» WHAT THE TASK ASKS: Once the line containing "For influencers (181, 2277)" is found in the entries below, reproduce it and every line after it, stopping at and including the line containing "ΔΕΙΤΕ ΤΟ VIDEO (231, 586)"; reproduce nothing else, and keep each line exact.

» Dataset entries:
————————
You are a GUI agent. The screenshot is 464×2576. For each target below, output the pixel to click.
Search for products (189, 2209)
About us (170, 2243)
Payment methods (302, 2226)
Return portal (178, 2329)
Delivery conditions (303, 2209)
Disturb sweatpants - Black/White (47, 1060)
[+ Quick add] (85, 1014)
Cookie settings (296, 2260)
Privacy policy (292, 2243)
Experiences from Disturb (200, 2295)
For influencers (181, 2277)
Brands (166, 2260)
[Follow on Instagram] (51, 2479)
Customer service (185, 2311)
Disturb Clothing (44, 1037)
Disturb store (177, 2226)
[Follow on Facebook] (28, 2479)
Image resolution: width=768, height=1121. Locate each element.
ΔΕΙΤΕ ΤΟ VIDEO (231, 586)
————————
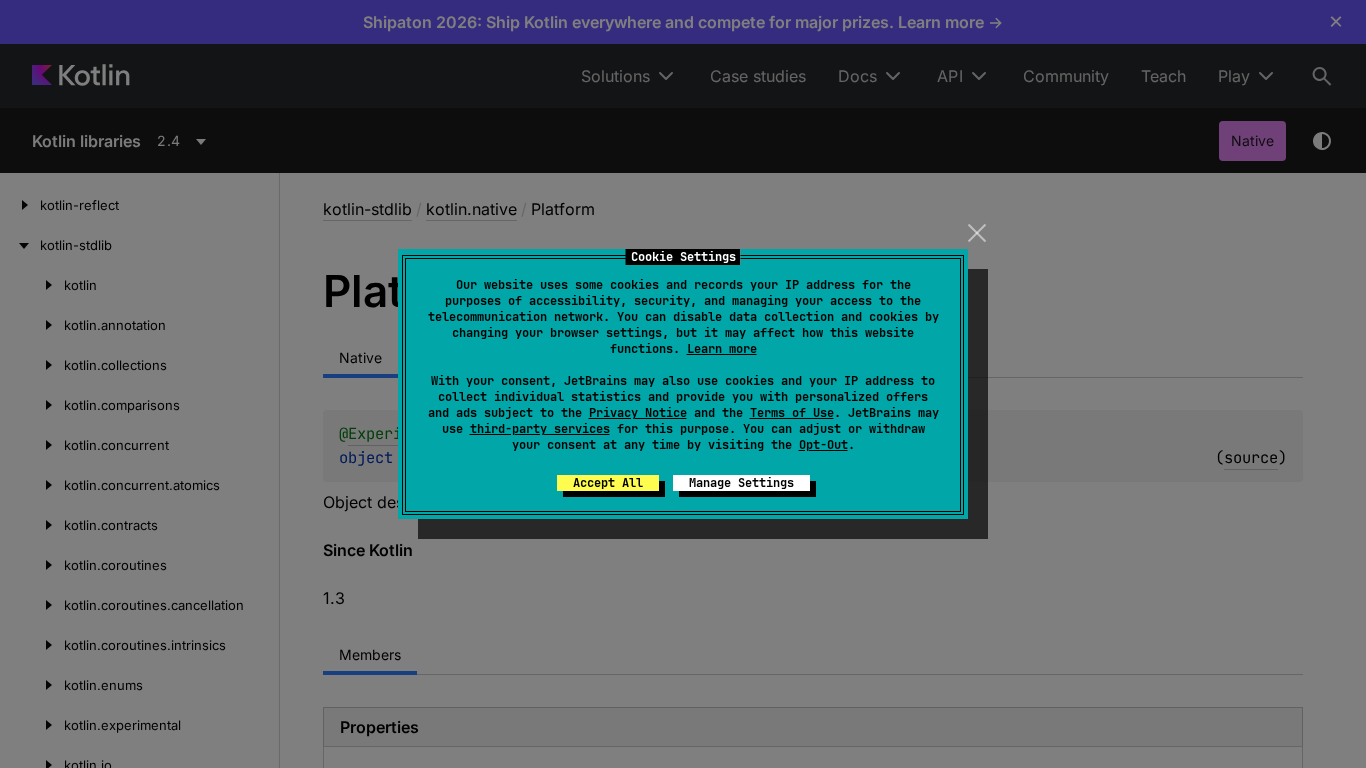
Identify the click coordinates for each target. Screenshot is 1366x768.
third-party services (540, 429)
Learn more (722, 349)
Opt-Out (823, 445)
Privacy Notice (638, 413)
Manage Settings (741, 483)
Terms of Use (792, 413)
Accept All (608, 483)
————————
» TASK OUTPUT:
For influencers (181, 2277)
Brands (166, 2260)
[Follow on Instagram] (51, 2479)
Customer service (185, 2311)
Disturb Clothing (44, 1037)
Disturb store (177, 2226)
[Follow on Facebook] (28, 2479)
Image resolution: width=768, height=1121. Locate each element.
ΔΕΙΤΕ ΤΟ VIDEO (231, 586)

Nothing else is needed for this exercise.